Now I try to remind myself that these unanswered questions are a good thing. The more complex and biodiverse the agricultural ecosystem is, the more questions there will be. There are more connections and interactions, and more stability and resilience. Giving up control, trusting nature, embracing uncertainty – I think those are things that every farmer has to learn pretty quickly. We are constantly reminded to be humble and are frequently graced with wonder. That seems to be the main kind of compensation we get in this line of work.
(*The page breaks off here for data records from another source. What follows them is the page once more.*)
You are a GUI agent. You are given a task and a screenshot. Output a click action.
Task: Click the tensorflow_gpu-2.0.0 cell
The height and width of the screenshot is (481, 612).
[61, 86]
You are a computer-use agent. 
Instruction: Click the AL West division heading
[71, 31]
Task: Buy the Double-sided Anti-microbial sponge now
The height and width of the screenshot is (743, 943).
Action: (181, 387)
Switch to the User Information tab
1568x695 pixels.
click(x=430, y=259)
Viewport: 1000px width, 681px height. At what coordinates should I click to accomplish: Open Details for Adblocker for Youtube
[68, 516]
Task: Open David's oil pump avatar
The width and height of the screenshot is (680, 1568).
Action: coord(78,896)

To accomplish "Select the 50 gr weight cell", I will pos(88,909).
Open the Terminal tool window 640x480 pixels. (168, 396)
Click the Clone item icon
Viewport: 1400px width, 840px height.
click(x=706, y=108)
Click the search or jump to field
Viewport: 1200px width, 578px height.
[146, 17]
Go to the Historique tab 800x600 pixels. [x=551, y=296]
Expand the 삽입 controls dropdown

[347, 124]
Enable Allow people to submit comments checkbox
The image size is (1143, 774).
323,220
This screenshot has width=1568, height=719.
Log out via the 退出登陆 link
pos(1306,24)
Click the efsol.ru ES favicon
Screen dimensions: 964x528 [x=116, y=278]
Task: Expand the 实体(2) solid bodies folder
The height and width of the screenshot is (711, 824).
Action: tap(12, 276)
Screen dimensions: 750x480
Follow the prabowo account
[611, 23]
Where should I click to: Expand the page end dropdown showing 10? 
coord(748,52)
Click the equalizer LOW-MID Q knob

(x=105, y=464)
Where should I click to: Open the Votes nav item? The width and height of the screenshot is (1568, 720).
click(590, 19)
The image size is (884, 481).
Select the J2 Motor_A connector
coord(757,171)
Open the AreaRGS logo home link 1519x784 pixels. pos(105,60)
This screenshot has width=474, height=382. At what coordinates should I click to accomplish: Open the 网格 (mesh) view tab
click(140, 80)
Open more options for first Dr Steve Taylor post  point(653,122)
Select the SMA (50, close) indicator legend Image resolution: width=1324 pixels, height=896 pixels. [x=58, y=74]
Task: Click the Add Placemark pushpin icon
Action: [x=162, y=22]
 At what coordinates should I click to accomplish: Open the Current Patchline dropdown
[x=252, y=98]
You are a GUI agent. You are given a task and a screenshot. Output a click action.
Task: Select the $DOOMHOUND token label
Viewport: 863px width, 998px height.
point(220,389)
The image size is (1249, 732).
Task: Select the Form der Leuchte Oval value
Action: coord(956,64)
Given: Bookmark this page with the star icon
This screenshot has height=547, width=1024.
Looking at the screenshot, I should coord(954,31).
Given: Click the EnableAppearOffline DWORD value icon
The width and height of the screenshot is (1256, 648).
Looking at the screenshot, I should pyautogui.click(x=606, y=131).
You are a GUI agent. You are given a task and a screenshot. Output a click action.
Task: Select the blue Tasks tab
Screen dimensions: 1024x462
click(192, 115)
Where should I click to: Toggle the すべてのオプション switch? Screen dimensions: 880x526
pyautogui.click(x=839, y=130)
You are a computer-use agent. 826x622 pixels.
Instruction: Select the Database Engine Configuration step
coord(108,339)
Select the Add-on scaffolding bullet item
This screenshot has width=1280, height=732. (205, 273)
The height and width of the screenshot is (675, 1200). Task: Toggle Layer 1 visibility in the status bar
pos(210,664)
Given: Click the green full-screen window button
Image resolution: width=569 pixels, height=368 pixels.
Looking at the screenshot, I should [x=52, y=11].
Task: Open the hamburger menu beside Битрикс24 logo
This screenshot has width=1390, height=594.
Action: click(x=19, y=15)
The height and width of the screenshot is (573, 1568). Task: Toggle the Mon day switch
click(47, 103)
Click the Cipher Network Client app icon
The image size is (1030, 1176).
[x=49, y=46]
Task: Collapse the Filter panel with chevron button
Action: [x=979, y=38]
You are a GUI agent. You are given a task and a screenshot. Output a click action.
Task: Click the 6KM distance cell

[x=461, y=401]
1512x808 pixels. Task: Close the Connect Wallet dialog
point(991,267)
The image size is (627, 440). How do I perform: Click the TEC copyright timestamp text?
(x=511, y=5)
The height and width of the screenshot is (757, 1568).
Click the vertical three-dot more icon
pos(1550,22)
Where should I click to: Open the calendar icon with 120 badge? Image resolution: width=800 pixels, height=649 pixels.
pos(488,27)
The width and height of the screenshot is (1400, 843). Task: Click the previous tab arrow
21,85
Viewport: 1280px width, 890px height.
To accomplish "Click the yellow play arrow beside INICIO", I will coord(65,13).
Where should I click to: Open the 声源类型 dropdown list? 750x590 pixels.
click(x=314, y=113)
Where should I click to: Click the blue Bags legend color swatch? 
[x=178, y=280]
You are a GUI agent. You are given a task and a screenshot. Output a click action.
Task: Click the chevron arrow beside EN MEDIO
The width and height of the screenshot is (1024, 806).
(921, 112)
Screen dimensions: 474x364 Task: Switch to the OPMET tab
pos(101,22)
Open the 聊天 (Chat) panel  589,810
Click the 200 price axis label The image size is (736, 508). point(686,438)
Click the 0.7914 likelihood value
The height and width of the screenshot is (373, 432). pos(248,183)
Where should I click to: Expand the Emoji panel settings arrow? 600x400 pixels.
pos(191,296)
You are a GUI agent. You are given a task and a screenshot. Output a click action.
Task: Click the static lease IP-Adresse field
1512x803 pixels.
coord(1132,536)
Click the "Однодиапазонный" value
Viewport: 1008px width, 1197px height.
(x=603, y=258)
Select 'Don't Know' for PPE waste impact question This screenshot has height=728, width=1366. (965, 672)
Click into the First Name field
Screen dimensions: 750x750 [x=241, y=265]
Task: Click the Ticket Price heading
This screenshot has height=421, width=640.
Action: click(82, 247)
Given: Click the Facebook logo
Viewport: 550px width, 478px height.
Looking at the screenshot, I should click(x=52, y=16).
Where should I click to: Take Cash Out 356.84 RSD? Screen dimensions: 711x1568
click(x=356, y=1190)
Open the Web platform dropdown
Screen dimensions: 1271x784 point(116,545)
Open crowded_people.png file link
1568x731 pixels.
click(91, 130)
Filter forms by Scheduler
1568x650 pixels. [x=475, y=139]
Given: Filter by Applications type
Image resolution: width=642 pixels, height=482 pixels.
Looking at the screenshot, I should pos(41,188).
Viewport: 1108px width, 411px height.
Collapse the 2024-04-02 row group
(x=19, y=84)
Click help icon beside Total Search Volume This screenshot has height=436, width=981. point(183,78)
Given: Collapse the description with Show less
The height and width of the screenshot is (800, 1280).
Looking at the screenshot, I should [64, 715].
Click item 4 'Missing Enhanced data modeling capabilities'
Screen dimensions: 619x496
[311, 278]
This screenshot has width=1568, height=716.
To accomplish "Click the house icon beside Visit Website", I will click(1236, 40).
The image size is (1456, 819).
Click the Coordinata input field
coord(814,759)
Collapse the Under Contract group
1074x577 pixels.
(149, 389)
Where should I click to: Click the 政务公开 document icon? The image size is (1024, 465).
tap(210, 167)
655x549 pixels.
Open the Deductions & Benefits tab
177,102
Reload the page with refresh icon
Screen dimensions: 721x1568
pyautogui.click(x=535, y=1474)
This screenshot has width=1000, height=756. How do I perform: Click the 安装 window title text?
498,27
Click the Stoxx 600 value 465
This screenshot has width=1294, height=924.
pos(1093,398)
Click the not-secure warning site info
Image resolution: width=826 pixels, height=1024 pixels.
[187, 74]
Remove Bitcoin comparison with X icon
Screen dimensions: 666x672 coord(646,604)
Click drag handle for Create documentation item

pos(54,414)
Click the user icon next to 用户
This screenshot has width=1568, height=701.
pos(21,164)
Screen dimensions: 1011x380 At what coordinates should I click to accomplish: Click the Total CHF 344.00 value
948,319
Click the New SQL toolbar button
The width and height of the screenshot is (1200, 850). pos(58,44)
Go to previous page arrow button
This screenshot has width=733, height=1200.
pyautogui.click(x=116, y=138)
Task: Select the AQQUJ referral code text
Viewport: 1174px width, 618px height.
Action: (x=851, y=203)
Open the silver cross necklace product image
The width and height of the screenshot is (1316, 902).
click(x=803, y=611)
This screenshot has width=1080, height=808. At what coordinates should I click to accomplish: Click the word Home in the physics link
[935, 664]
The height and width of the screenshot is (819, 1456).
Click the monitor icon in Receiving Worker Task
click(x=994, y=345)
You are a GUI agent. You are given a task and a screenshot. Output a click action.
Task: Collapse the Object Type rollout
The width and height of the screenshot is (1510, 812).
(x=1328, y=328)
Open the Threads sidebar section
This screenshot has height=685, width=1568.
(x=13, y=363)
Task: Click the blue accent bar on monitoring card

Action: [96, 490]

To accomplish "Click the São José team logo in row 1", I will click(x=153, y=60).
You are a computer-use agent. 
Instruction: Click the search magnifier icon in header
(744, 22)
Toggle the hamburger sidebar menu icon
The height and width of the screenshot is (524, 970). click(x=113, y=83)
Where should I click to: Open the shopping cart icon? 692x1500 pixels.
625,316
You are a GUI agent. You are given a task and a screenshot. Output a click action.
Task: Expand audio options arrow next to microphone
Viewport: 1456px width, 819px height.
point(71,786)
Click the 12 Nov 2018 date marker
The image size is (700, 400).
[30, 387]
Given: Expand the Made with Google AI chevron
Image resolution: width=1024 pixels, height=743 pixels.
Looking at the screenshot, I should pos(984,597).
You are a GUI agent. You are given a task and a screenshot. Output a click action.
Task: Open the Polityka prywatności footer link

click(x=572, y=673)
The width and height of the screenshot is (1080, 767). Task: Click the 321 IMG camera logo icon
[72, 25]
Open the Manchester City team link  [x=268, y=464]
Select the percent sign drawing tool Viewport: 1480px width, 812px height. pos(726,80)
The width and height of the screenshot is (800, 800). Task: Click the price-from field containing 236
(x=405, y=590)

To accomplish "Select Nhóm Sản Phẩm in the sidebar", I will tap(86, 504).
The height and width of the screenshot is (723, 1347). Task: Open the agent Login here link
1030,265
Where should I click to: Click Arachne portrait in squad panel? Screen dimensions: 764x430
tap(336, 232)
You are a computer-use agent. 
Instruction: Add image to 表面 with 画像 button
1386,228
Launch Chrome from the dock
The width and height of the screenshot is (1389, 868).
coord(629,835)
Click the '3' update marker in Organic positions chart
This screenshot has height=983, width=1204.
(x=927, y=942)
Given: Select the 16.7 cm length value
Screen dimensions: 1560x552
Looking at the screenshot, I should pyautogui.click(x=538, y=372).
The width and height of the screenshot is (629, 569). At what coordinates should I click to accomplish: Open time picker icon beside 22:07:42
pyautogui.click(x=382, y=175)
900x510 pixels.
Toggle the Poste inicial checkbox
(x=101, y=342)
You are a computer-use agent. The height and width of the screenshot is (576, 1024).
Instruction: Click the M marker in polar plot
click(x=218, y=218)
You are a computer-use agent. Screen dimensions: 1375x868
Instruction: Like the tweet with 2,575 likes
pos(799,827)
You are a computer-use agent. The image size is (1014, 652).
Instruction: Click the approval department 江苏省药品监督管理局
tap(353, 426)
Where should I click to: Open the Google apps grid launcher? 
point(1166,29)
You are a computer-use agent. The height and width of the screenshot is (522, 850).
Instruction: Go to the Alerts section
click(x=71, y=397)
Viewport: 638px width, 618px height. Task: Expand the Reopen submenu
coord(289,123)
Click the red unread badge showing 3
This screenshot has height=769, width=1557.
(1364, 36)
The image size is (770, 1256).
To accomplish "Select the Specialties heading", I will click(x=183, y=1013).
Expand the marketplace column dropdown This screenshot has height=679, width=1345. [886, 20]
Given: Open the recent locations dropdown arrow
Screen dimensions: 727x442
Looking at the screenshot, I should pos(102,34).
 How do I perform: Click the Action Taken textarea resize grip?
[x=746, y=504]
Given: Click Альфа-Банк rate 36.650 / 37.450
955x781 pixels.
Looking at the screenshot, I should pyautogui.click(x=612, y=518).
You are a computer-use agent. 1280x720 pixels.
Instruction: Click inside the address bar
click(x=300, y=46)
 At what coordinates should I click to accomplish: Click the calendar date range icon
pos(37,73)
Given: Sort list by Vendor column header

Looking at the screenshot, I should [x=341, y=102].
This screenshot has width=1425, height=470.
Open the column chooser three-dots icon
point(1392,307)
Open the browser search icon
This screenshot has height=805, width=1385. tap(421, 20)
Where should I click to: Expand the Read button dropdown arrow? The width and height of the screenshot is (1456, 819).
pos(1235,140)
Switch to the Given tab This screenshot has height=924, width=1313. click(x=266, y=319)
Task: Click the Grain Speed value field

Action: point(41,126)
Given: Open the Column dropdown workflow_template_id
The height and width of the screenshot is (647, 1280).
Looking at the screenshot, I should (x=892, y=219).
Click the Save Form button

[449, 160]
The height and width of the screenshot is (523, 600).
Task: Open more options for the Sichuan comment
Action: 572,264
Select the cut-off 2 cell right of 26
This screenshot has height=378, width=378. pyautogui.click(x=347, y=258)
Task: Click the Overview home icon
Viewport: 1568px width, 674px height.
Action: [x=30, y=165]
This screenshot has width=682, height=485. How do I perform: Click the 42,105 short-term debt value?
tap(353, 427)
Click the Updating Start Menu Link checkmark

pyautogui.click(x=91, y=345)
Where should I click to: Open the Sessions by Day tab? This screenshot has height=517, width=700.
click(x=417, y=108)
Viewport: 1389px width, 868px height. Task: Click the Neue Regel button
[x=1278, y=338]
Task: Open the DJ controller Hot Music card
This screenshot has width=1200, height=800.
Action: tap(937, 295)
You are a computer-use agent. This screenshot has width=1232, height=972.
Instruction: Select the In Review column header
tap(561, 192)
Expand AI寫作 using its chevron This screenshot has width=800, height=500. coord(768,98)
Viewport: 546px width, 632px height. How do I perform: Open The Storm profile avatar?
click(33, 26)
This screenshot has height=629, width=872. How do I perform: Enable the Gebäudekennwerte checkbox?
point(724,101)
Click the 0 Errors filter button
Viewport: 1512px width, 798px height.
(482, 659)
How long does the clover persist?
In our limited experience, the clover forms a solid stand for about three years. In the fourth year, perennial grasses and forbs begin to get a foothold, though crops can still thrive. In year five, the clover field begins to resemble pasture, and needs to be plowed down and re-seeded (or grazed/hayed/fallowed). This season, we plowed and cover cropped a half acre that was sown to clover in 2018. In 2023, it will grow bare-soil crops, undersown with clover. So this is not truly a no-till system, but it does make tillage rare. Once it's fully established on our farm, we imagine that, in a given year, 75% of our acreage will be clover, and 25% will be bare soil. It's possible that with more frequent mowing and more careful applications of lime and sulfur, the clover could persist for longer.
What's Next:
For 2023, we've received a SARE grant, in partnership with American Farmland Trust, Arthur Siller, PhD candidate at UMass School of Stockbridge, and our neighbor, Trip Shaw, at Four Corners Farm. We will gather data to do an economic and soil health analysis of the perennial clover system versus a bare soil control. We hope this data will help point the way for growers interested in trialing this system who need hard data on potential yield losses versus labor/fertilizer/fuel/soil health savings.
We’ll also be further modifying the transplanter to reduce weeds in the furrow, and expanding the number of crops we're experimenting with.
The real next step for us is working with other growers who think this could be an exciting tillage reduction system for their farms. Ultimately, we hope to be part of a network of growers with problem-solving scalable no-till solutions together.